Question

A real gas within a closed chamber at \( 27^\circ \text{C} \) undergoes the cyclic process as shown in the figure. The gas obeys \( PV^3 = RT \) equation for the path \( A \) to \( B \). The net work done in the complete cycle is (assuming \( R = 8 \, \text{J/mol K} \)):

• A. 225 J
• B. 205 J
• C. 20 J
• D. -20 J

Answer 1

The Correct Option is B

\[ W_{AB} = \int P\,dV \quad \text{(Assuming T to be constant)} \] \[ = \int \frac{RT\,dV}{V^3} \] \[ = RT \int_{2}^{4} V^{-3}\,dV \] \[ = 8 \times 300 \times \left( -\frac{1}{2} \left[ \frac{1}{4^2} - \frac{1}{2^2} \right] \right) \] \[ = 225\,J \] \[ W_{BC} = P \int_{4}^{2} dV = 10(2 - 4) = -20\,J \] \[ W_{CA} = 0 \] \[ \therefore W_{\text{cycle}} = 205\,J \] 

Answer 2

We are given that the gas obeys the equation PV³ = RT during the path from A to B, and the process is cyclic.

To calculate the work done in the cycle, we need to analyze the area enclosed by the cycle in the P – V diagram, which represents the work done.

1. Work Done in a Cycle:

The work done in a cyclic process is given by the area enclosed by the cycle on the P – V diagram. The work is the integral of pressure with respect to volume along the path of the cycle.

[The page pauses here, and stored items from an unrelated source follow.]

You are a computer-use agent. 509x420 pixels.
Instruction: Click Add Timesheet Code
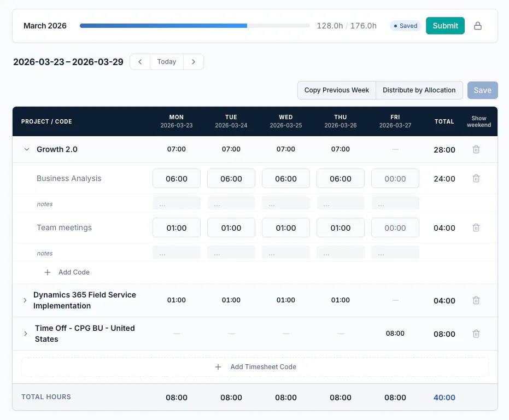pos(255,367)
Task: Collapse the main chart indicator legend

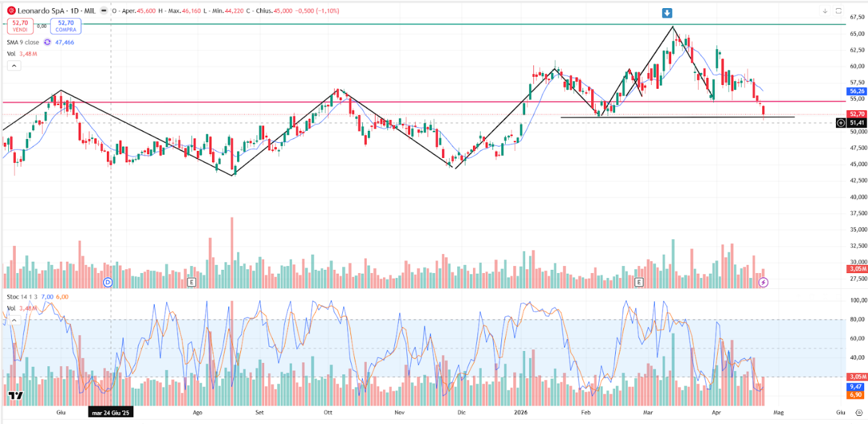Action: click(x=13, y=65)
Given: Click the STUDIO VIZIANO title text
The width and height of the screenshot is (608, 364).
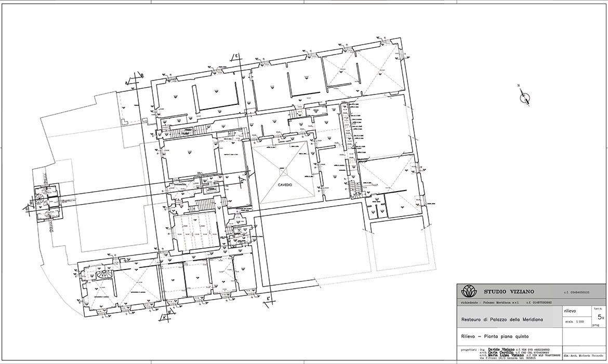Looking at the screenshot, I should point(509,292).
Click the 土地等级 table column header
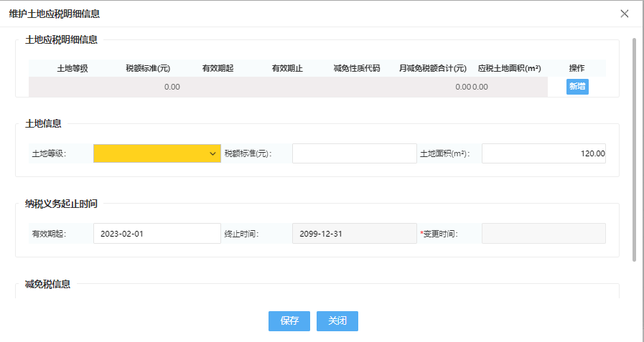Viewport: 644px width, 342px height. (x=73, y=68)
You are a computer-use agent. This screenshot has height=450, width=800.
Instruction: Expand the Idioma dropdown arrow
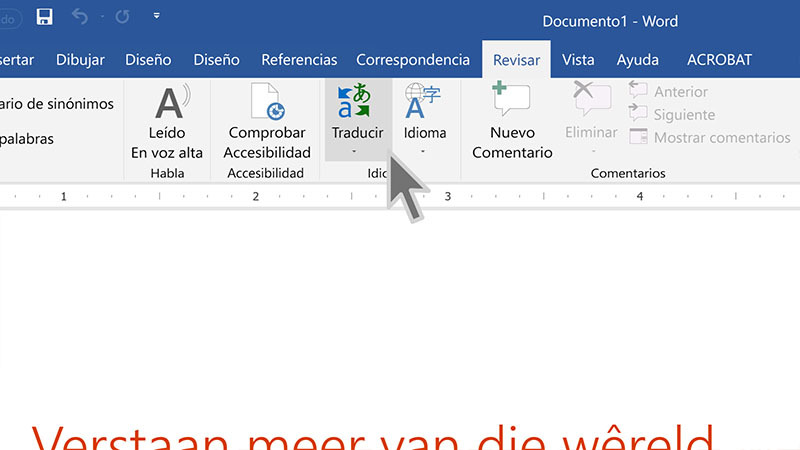tap(424, 151)
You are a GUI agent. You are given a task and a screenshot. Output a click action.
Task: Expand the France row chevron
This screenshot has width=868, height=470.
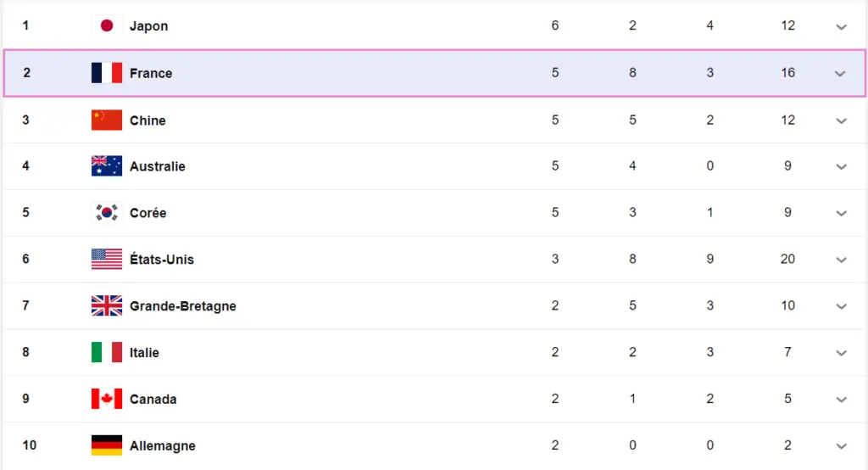840,74
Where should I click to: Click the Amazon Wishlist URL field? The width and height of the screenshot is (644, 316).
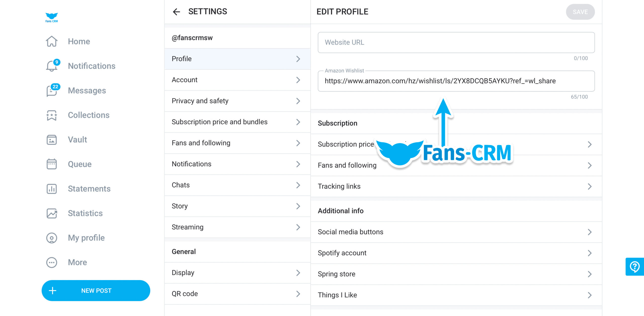click(456, 81)
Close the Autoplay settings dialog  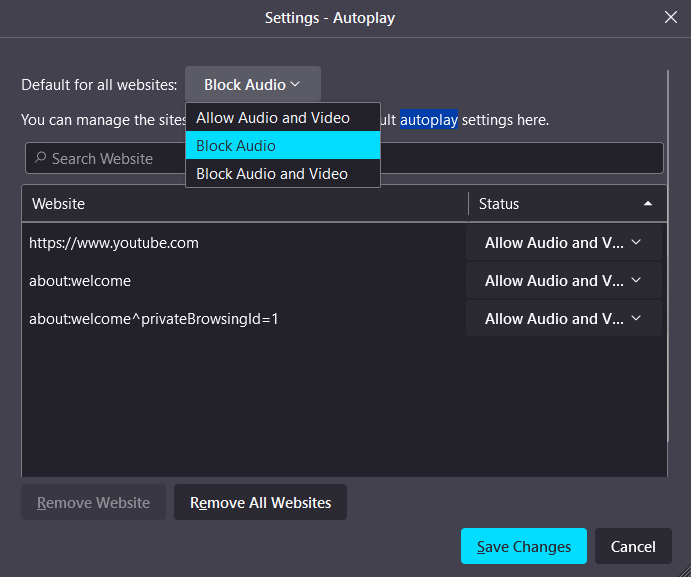[671, 17]
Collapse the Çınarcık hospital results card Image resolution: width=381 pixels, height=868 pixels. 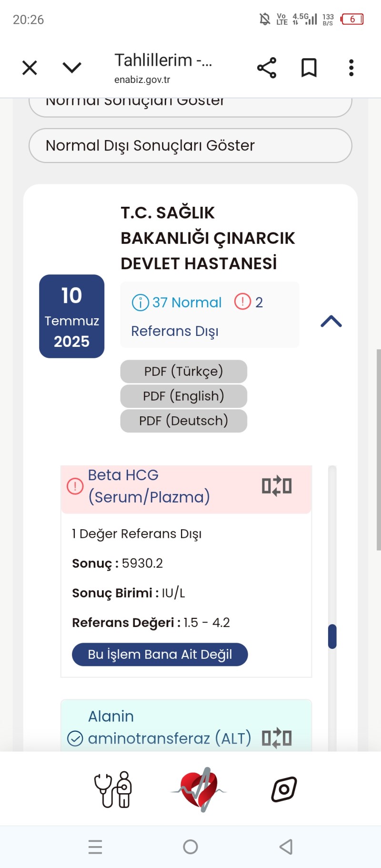(x=331, y=322)
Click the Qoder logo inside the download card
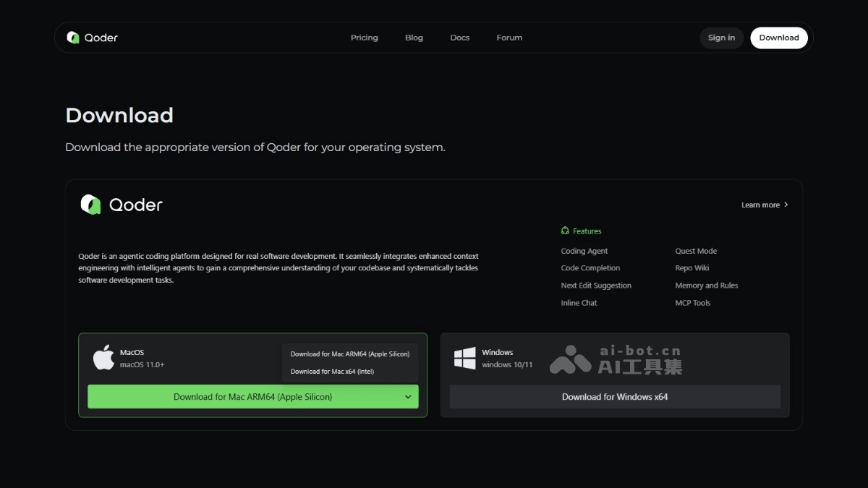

Since the gas obeys the equation PV³ = RT, the work done can be calculated by finding the area under the curve from A to B and then calculating the work done along the other parts of the cycle.

2. Net Work Done:

By calculating the areas based on the graph provided, the total net work done over the complete cycle is found to be:

W_total = 205 J.

Thus, the net work done in the complete cycle is 205 J, and the correct answer is Option (2).